The onslaught of negative Films, TV shows, biased publications that inaccurately depict the nature of men, that degrade men, fathers, and the “rightful” place of father’s in the home. These need to be avoided by mothers who consume such content as likely her girlfriends that additionally raise their children in a home that exposes them to the same.

Most of the content on TV, in magazines, etc. do not promote what Philippians 4:8 says. It is deliberate.

The research is readily available concerning the staggering divorce statistics and by those who initiate divorce the most. That said, just as a couple should be faithful not to commit adultery, they should also be faithful to protect their own eyes, ears, mind, and heart from content that will lead them astray. The result is likely the compromise of their own hearts, thus leading to events that eventually will compromise their own relationships and marriage. Proverbs 4:23 (NIV) states: 23 Above all else, guard your heart, for everything you do flows from it.
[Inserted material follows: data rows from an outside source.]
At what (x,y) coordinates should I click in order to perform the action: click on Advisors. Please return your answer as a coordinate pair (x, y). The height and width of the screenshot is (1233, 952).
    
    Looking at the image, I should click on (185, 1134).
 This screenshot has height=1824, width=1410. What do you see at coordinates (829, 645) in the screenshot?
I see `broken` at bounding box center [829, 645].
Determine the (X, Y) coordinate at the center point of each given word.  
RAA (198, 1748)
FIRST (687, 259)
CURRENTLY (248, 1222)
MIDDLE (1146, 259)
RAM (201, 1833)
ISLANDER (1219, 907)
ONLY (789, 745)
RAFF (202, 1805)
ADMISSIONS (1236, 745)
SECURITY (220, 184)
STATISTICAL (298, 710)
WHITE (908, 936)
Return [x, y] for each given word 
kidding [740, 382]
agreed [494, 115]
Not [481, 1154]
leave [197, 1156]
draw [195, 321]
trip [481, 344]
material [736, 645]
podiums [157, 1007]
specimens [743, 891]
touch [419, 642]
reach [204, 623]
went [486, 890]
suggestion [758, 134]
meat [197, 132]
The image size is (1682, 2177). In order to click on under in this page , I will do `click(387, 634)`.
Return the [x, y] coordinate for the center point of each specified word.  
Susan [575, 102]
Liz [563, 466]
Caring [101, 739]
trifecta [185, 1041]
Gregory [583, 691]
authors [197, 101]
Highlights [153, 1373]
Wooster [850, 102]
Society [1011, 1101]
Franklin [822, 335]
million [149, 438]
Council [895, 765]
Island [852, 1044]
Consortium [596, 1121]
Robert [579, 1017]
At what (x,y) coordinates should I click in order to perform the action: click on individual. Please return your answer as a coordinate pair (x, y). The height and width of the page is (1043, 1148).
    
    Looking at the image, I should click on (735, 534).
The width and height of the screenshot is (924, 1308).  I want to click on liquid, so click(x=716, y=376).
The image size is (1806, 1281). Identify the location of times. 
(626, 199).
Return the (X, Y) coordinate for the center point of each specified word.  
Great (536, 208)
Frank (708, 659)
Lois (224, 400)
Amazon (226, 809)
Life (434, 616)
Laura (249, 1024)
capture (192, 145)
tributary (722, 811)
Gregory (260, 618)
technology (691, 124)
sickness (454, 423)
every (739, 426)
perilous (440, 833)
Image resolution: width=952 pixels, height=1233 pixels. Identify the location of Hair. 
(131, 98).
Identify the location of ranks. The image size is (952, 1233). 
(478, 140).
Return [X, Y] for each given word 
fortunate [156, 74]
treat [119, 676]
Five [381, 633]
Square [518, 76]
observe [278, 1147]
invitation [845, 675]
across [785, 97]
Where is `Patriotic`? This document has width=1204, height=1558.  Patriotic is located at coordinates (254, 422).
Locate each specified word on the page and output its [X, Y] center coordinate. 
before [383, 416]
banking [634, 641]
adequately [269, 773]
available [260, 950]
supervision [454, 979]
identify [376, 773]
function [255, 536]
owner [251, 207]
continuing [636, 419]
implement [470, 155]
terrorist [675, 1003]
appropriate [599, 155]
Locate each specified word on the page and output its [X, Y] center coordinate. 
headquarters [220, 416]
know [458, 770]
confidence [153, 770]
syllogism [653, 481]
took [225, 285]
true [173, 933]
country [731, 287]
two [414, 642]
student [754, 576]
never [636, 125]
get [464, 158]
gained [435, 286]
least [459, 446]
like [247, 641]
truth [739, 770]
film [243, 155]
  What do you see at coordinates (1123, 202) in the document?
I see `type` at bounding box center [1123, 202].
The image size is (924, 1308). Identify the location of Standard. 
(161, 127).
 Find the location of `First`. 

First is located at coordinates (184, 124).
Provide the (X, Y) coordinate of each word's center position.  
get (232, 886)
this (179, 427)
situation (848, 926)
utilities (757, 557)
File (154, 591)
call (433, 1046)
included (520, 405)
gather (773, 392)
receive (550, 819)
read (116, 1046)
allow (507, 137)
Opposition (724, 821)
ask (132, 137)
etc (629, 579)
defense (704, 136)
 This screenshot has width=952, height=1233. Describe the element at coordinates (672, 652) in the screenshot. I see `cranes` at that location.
In closing, recognizing and dealing with such aspects is not an easy task. This likely takes more discipline than most people are willing to admit to and give, but it can be developed over time with prayer and effort if one is willing. This is the unspoken part of the marriage conversation that is rarely discussed and nowadays, rarely consistently practiced. However, wisdom, understanding, dying to oneself, and protection are vital elements in a successful long-term relationship, if you dare.

God loves His children and wants us to succeed. We do not have to navigate relationships and marriage without the necessary help, guidance and instructions. I encourage you to pray, study what the Bible says about many other topics that will affect your relationships and marriage. I encourage you to read great books on marriage and relationships and develop yourself into a partner that He and you would be proud of.